(Yicai Global) Aug. 23 -- The central parity of the yuan against the US dollar rose to a one-year high yesterday. A stabilizing yuan will help contain capital outflows and improve the independence of China central bank's monetary policy, which will produce far-reaching implications on financial market stability, an expert told Yicai Global.
The Chinese yuan to the US dollar mid-rate rose to a one-year high of 6.6597 yesterday, passing 6.66 at one point.
"Individuals and businesses have changed their foreign currency strategy, given a sharp yuan appreciation in the first half of this year," Liu Jian, a senior researcher at the Financial Research Center of Bank of Communications Co. [SHA:601328; HK:3328], told Yicai Global. "Over the longer term, the yuan is set to move in both directions on a stable basis."
The yuan's two-way volatility against the dollar will help disrupt the unilateral expectations in the exchange rate market, rein in capital outflows and improve domestic liquidity conditions and liquidity expectations, Liu noted.
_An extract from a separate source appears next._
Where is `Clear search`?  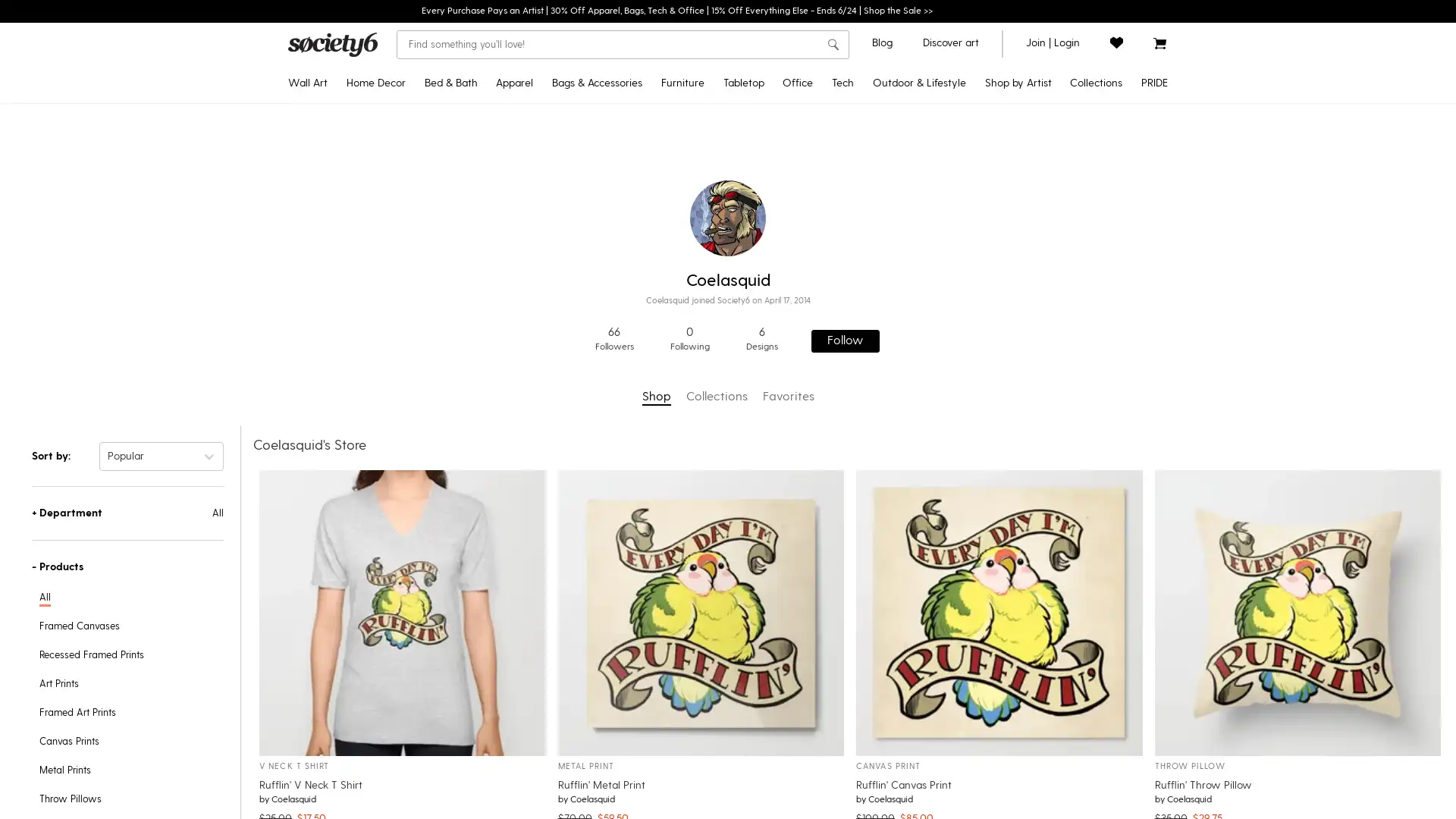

"A stabilizing yuan will help China depeg the yuan from the dollar in the real sense," said Liu. "China's monetary policy mainly focuses on serving the domestic economy in the first half, meaning its monetary policy has become more independent," he added.
"Compared with outbound direct investment, individuals face few restraints in forex purchases," said foreign exchange analyst Han Huishi. "Expectations for the yuan depreciation among individuals have weakened substantially this year, according to latest data."
Though July economic data missed expectations, they have just limited impact on the yuan's exchange rate, Liu said, commenting on the short-term trend of the currency's exchange rate. He expects the yuan to be on a steady and increasing trend in August and September since individuals and businesses have changed their foreign currency strategy, given a sharp yuan appreciation in the first half.
However, Liu also mentioned that the yuan is likely to see corrections in the fourth quarter. Domestic economic data could decline in the fourth quarter compared with the first half. Second, the dollar index may pick up if a strengthening euro weighs on eurozone exports although such increases will not be big.
From an interest rate spread perspective, domestic interest rates rose in the first half of the year on financial regulation and deleveraging, Liu said. However, interest rates are unlikely to keep going up in the second half and may even fall.